- Our product development services start with a comprehensive regulatory assessment to determine the classification of your medical product and the FDA regulatory requirements to get your product to market. If you anticipate an international market first, we can advise on regulations in the countries of your preference.
- Our product development services will lay out your project plan or work with your planners to define your milestones and most efficient development path.
- Based on the project plan we can help you to determine the budget for product development.
By working “virtual”, you can keep your start-up costs low.
- Using our client portal, your support team can maintain real-time current documents and team minutes as easily as maintaining files on their own computer.
Medical device development can be a national and international endeavor and we know how to work literally around the globe, 24 hours a day.
- We help you define the input requirements (customer needs), the potential design risks and help to plan the design verification and validation requirements.
- Your medical product may require preclinical (animal) studies, third-party standards assessment or even a clinical study.

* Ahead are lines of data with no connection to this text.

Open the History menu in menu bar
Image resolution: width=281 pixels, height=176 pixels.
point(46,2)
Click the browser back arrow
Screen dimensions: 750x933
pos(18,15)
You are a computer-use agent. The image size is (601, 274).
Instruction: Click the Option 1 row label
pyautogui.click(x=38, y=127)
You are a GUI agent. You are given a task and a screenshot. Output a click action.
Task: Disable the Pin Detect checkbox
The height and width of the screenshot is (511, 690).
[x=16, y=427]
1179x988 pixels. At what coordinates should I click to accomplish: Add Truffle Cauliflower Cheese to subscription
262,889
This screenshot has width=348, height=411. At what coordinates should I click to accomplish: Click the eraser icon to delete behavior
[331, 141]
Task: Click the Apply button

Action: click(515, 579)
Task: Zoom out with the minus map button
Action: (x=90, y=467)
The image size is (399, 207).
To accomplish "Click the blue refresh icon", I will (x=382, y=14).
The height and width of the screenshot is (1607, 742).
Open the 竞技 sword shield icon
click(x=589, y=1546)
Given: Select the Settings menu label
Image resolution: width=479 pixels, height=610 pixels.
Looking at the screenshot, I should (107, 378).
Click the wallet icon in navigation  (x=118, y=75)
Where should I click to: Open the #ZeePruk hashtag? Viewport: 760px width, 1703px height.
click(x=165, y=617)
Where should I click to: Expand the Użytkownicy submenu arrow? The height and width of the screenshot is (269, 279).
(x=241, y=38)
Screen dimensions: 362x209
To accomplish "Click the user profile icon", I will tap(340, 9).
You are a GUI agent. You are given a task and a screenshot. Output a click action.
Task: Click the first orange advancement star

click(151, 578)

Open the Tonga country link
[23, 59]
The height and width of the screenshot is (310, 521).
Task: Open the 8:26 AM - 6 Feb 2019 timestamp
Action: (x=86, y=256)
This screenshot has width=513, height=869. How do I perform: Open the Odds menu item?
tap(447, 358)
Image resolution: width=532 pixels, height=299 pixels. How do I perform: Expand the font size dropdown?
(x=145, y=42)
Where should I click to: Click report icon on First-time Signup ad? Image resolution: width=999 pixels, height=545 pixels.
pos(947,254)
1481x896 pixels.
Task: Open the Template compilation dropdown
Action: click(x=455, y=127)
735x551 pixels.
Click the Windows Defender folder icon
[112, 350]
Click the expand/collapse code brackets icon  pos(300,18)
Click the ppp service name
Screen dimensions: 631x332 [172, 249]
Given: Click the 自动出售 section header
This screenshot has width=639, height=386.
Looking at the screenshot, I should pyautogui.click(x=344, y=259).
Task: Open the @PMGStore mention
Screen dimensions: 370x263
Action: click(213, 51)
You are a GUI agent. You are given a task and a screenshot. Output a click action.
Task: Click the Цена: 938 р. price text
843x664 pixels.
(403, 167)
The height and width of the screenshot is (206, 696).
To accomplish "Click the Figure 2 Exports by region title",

- Your medical product may require customized software, qualified biomaterials, electrical safety testing, packaging and sterilization or various types of supporting technologies to meet your customer requirements.
- Where you need expert services and specialty skills, we tap into our network of seasoned contractors to help you get the job done right. We work to define the deliverable documentation that you need to demonstrate your product works as intended and is suitable for regulatory applications.
- Success for your new venture may require connections. You may need a business development advisor, introductions to investors or a “exit strategy” to pull together all the pieces. Start-up companies can find it difficult to know who to talk to and who to trust. We can help you take the worry out.
- For example, did you know that a contract manufacturer of a medical product must be registered with the FDA? Did you know that many materials used in medical devices can be purchased from suppliers who have already pre-qualified the material safety, which can save you tens of thousands of dollars?
With over thirty-years of experience in medical device technology, Paladin Medical knows how to get it done. From design to production, we can guide you through the process of selecting materials and contractors as well as meeting your medical development regulatory obligations.